Since then, no government has made a serious attempt to revisit the issue of legislating abortion.
There are very clear advantages to having no abortion policy. By not having a policy, we ensure that our government is not interfering in the bodily autonomy of women. Many have rightly argued that by not legislating the issue we ensure that abortion is treated how it should be — purely a healthcare matter.
However, lacking any legislative policy on abortion also means we leave the door open to future attempts from lawmakers to restrict reproductive rights.
Canada’s Conservative Party is currently in the process of electing a new party leader, and the issue of abortion was raised during the May 11 debate. All candidates but one — Dr. Leslyn Lewis, a member of parliament from Ontario — described themselves as pro-choice, or otherwise stated that they would not reopen the issue of abortion.
Lewis, meanwhile, described herself as pro-life at the debate, to immediate applause from the audience.
While the prospective leaders, aside from Lewis, have stated their lack of intent to reopen the issue, the same cannot be said for the Conservative party as a whole. Just last year, a private member’s bill seeking to ban sex-selective abortions received 81 votes — just over two thirds of the Conservative caucus.
More recently, a motion was put forward in the House of Commons by Bloc Quebecois MP Christine Normandin to recognise a woman’s freedom of choice, but was blocked by several “no’s” by other MPs.
It’s clear that, while the leadership of the Conservative Party seems unwilling to reopen the issue of abortion, that sentiment is not shared by all elected members of the Party.

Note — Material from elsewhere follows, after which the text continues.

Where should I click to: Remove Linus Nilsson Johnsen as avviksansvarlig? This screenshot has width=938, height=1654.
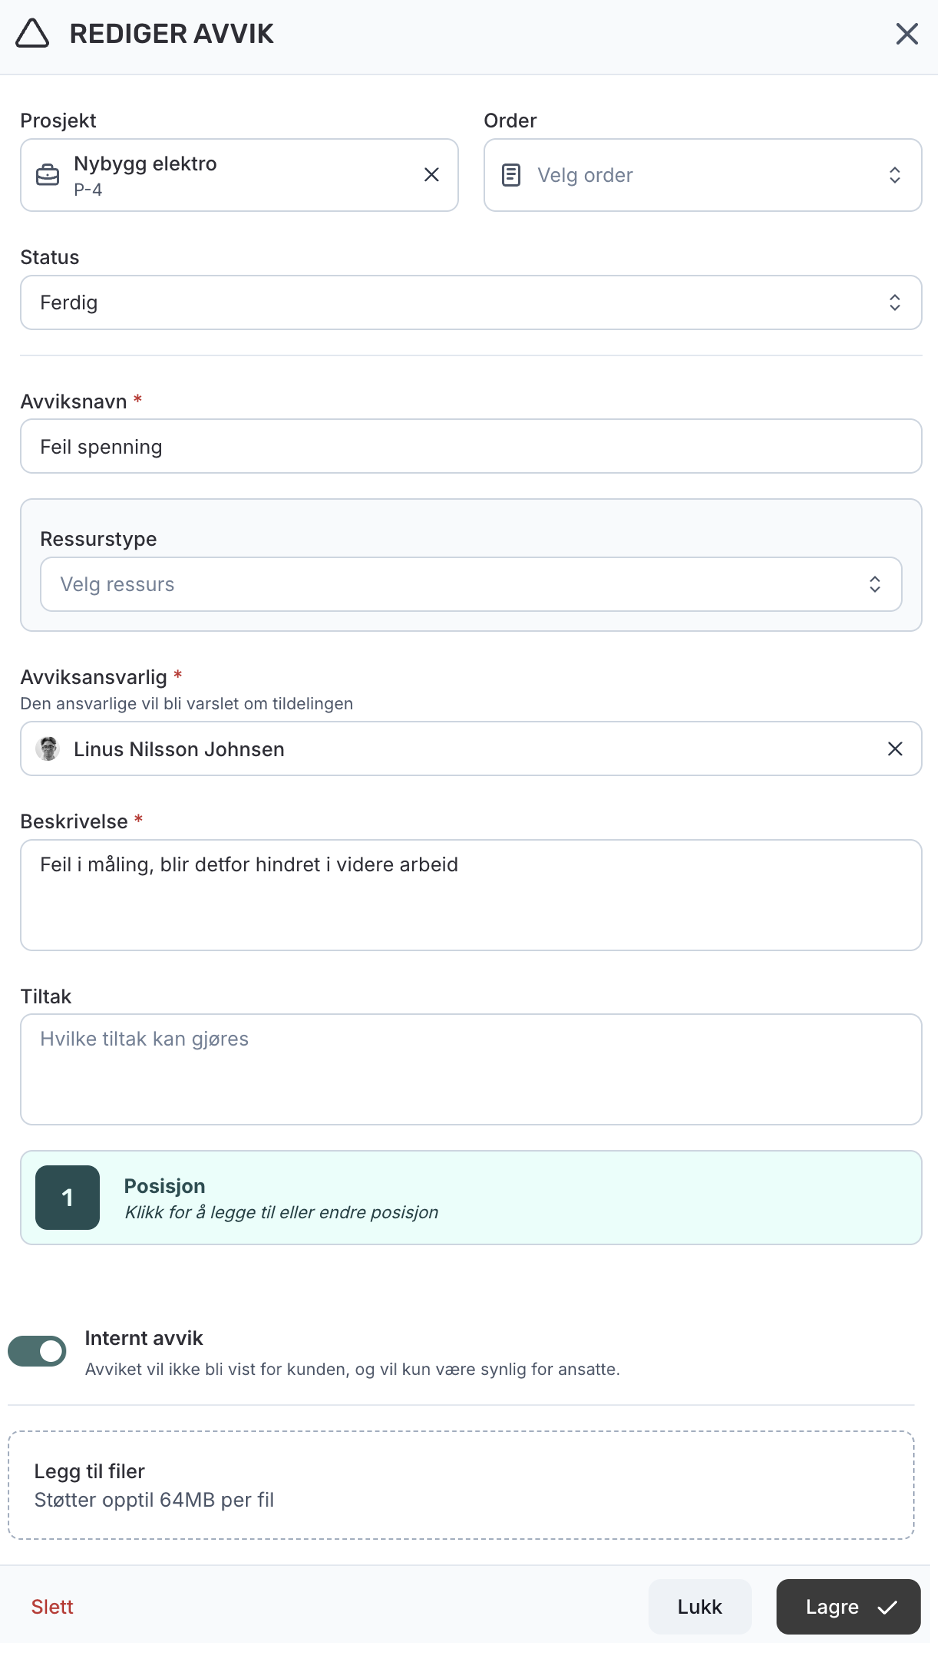pos(895,749)
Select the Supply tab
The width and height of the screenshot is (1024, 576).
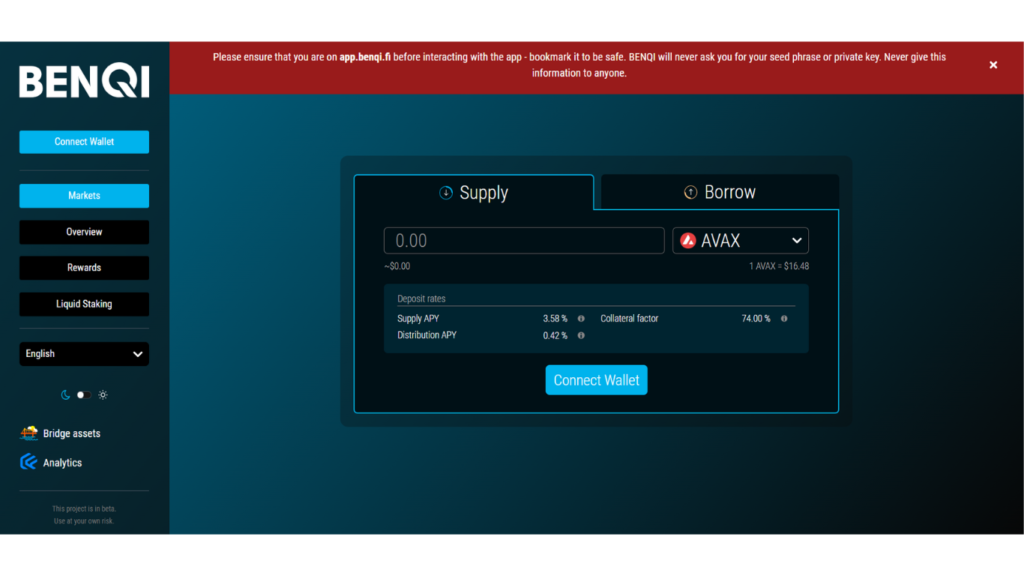click(474, 193)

Prime Minister Justin Trudeau, meanwhile, has reaffirmed his belief in a woman’s freedom of choice, as well as stating that his government is looking at the legality around reproductive rights to “move forward as necessary on ensuring that not just under this government, but under any future government, the rights of women are properly protected.”

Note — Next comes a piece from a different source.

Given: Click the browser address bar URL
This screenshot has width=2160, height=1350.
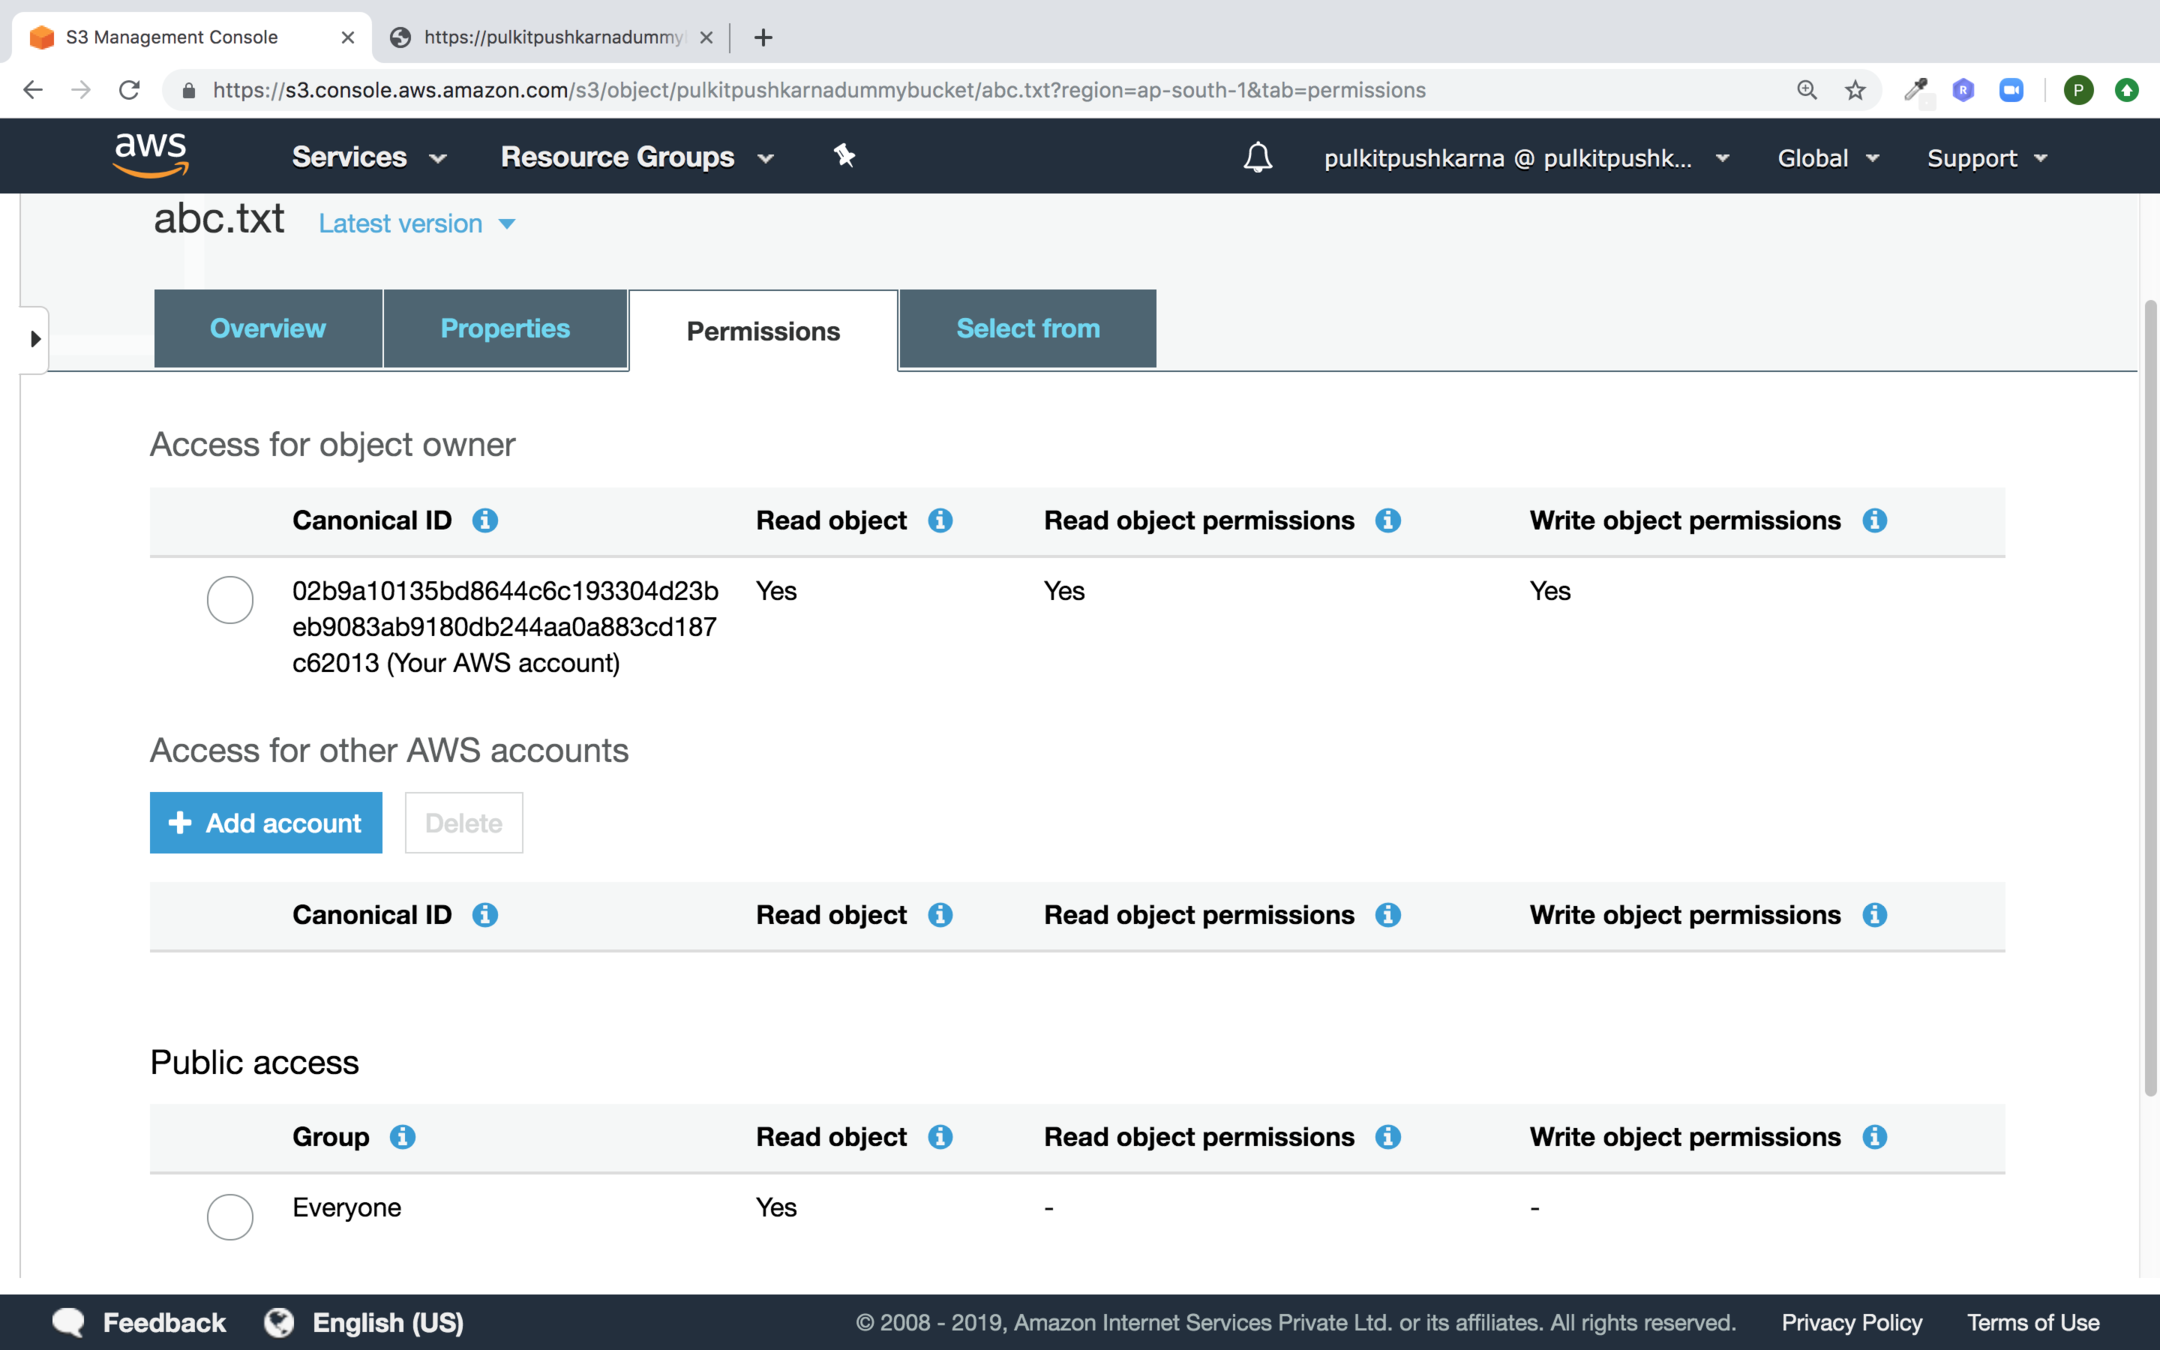Looking at the screenshot, I should point(818,90).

Since 1990, we’ve relied on Conservatives being unwilling to reopen the debate to ensure that abortion rights aren’t infringed upon. Not having an active threat to these rights, however, is not the same as protecting them.
By not legally enshrining the right to abortion, we place too much trust in future governments to respect reproductive rights. It’s long overdue that we ensure that reproductive rights are legally protected for all future generations of Canadians, especially as our U.S. neighbours find their own protections being overturned.